Show every line of the data below that contains the word "Click", matching uppercase and lowercase exactly.

** START OF DATA FOR THE TASK **

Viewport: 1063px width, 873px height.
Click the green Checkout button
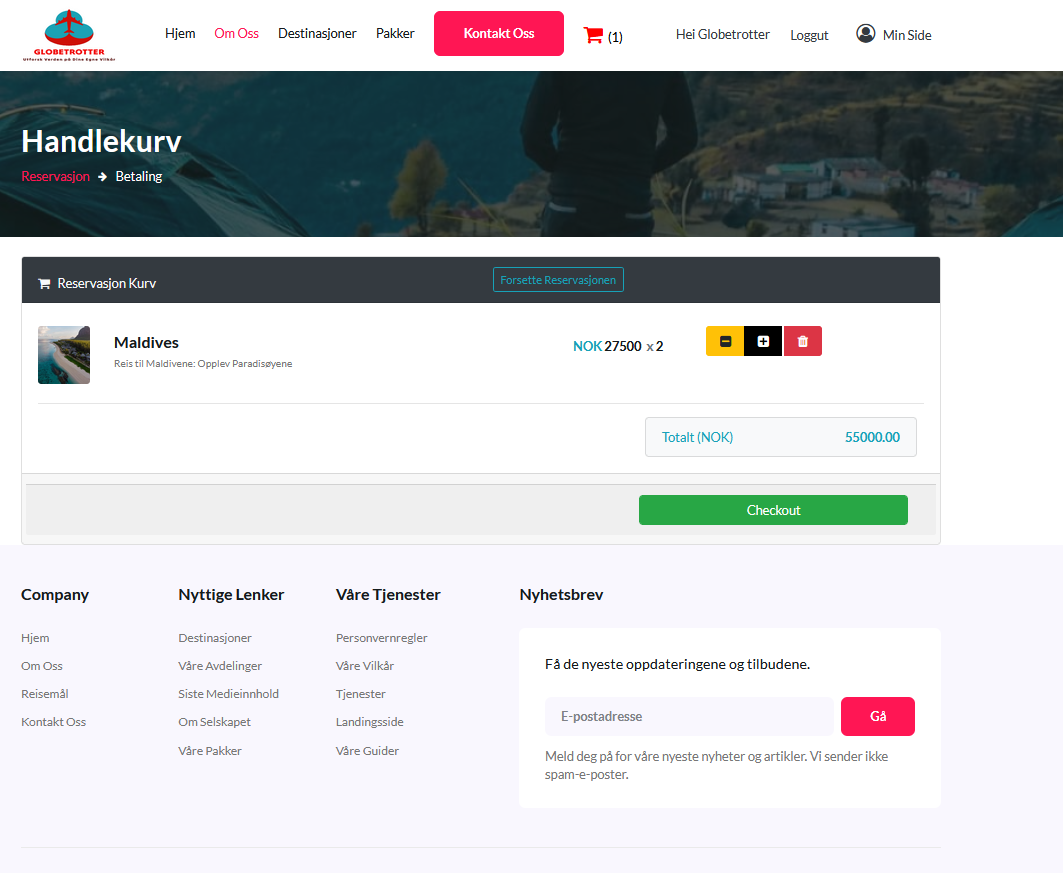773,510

** END OF DATA FOR THE TASK **
** START OF DATA FOR THE TASK **

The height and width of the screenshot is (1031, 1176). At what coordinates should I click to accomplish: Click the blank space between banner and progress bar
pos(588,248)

** END OF DATA FOR THE TASK **

**FINAL RESULT**
Click the green Checkout button
The height and width of the screenshot is (1031, 1176). At what coordinates should I click to accomplish: Click the blank space between banner and progress bar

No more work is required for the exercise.